Opera by Jules Massenet

Amadis is an opera in three acts with prologue by Jules Massenet to a French libretto by Jules Claretie based on the Spanish knight-errantry romance Amadis de Gaula, originally of Portuguese origin, by Garci Rodríguez de Montalvo.

It was first performed at the Opéra de Monte-Carlo on 1 April 1922, nearly ten years after Massenet's death. Massenet had started to compose the piece in 1895 but shelved it and completed it clandestinely in the last years of his life. Amadis is one of three operas by Massenet to have been premiered posthumously; the others are Panurge (1913) and Cléopâtre (1914).
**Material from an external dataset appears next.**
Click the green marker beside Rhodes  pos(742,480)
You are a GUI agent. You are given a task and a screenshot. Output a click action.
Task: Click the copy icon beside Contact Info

Amadis has gained no lasting popularity but was revived (and recorded on the Koch Swann label) during the Massenet Festival in Saint-Étienne, France in 1988.

== Roles ==

| Role | Voice type | Premiere cast, 1 April 1922 (Conductor: Léon Jehin) |
|---|---|---|
| Amadis | contralto | "Djéma Vécla" (Margherita Grandi) |
| Floriane | soprano | Nelly Martyl |
| Galaor | tenor | Goffin |
| Le Roi Raimbert | bass | Gustave Huberdeau |
| Wenzel of Norway | tenor | Charles Delmas |
| Zorzi of Sicily | tenor | Carlo Bertossa |
| Curneval of Thuringe | tenor | Sini |
| Perdigon of Ireland | baritone | Ceresole |
| Arnaud of Aquitaine | baritone | Amurgis |
| Golias of Spain | baritone | Morange |
| Orlinde | soprano | Lucette Korsoff |
| Béatrice | soprano | Bilhon |
| Simone | soprano | Rossignol |
| Guillemette | soprano | Orsoni |
| Marguerite | soprano | Rogery |
| Hélène | soprano | Lecroix |
| La Fée | spoken | Féval |
| Hunter | spoken | Stéphane |
| Princess Elisène | mute | Sedova |
| Amadis and Galaor as children | mute | Rosa Brothers |

==Synopsis==
The story takes place in ancient Brittany and concerns the brothers Amadis and Galaor, separated at birth. Amadis kills Galaor in the final scene in a duel over the princess Floriane. When Amadis discovers magic stones around Galaor's neck identical to those given to him and his long lost brother by their dying mother, he realizes it is his brother he has killed.